● EXERCISE BRIEF:
Set down all of the data again, character for character.

Stored data entries:

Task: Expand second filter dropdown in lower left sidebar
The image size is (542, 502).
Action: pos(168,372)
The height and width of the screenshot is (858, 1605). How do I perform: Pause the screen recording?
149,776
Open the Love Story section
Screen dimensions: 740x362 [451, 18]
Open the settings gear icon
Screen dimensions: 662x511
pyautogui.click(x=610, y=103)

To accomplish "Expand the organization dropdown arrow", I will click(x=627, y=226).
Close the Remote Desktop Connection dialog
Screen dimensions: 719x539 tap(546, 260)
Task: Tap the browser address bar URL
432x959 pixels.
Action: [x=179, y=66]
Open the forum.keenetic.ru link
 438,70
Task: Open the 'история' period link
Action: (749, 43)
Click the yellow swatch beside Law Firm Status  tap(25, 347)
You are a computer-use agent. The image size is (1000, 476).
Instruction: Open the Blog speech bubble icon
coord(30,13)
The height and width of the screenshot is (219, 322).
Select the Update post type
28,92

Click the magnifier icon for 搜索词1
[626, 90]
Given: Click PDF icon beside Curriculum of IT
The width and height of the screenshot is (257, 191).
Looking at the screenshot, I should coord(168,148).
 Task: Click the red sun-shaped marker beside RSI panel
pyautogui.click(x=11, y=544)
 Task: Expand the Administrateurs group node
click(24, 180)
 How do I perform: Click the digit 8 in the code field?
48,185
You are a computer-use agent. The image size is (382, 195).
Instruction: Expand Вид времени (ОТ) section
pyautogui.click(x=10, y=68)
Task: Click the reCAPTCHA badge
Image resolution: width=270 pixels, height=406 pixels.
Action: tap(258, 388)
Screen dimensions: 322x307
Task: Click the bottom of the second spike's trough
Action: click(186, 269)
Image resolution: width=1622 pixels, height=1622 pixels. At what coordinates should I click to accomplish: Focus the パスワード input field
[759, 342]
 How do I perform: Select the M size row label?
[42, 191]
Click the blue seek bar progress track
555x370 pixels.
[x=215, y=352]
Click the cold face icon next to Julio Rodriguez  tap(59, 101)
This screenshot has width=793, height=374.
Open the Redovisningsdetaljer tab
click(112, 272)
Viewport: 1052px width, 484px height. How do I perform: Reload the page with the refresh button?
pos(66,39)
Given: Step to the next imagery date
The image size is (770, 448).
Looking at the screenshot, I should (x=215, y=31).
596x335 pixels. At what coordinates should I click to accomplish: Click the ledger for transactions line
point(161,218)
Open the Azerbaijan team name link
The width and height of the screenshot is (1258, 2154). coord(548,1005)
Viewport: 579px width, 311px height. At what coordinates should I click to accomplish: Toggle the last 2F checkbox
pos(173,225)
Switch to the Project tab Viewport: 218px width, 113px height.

● TASK OUTPUT:
Task: Expand second filter dropdown in lower left sidebar
The image size is (542, 502).
Action: pos(168,372)
The height and width of the screenshot is (858, 1605). How do I perform: Pause the screen recording?
149,776
Open the Love Story section
Screen dimensions: 740x362 [451, 18]
Open the settings gear icon
Screen dimensions: 662x511
pyautogui.click(x=610, y=103)

To accomplish "Expand the organization dropdown arrow", I will click(x=627, y=226).
Close the Remote Desktop Connection dialog
Screen dimensions: 719x539 tap(546, 260)
Task: Tap the browser address bar URL
432x959 pixels.
Action: [x=179, y=66]
Open the forum.keenetic.ru link
 438,70
Task: Open the 'история' period link
Action: (749, 43)
Click the yellow swatch beside Law Firm Status  tap(25, 347)
You are a computer-use agent. The image size is (1000, 476).
Instruction: Open the Blog speech bubble icon
coord(30,13)
The height and width of the screenshot is (219, 322).
Select the Update post type
28,92

Click the magnifier icon for 搜索词1
[626, 90]
Given: Click PDF icon beside Curriculum of IT
The width and height of the screenshot is (257, 191).
Looking at the screenshot, I should coord(168,148).
 Task: Click the red sun-shaped marker beside RSI panel
pyautogui.click(x=11, y=544)
 Task: Expand the Administrateurs group node
click(24, 180)
 How do I perform: Click the digit 8 in the code field?
48,185
You are a computer-use agent. The image size is (382, 195).
Instruction: Expand Вид времени (ОТ) section
pyautogui.click(x=10, y=68)
Task: Click the reCAPTCHA badge
Image resolution: width=270 pixels, height=406 pixels.
Action: tap(258, 388)
Screen dimensions: 322x307
Task: Click the bottom of the second spike's trough
Action: click(186, 269)
Image resolution: width=1622 pixels, height=1622 pixels. At what coordinates should I click to accomplish: Focus the パスワード input field
[759, 342]
 How do I perform: Select the M size row label?
[42, 191]
Click the blue seek bar progress track
555x370 pixels.
[x=215, y=352]
Click the cold face icon next to Julio Rodriguez  tap(59, 101)
This screenshot has width=793, height=374.
Open the Redovisningsdetaljer tab
click(112, 272)
Viewport: 1052px width, 484px height. How do I perform: Reload the page with the refresh button?
pos(66,39)
Given: Step to the next imagery date
The image size is (770, 448).
Looking at the screenshot, I should (x=215, y=31).
596x335 pixels. At what coordinates should I click to accomplish: Click the ledger for transactions line
point(161,218)
Open the Azerbaijan team name link
The width and height of the screenshot is (1258, 2154). coord(548,1005)
Viewport: 579px width, 311px height. At what coordinates should I click to accomplish: Toggle the last 2F checkbox
pos(173,225)
Switch to the Project tab Viewport: 218px width, 113px height.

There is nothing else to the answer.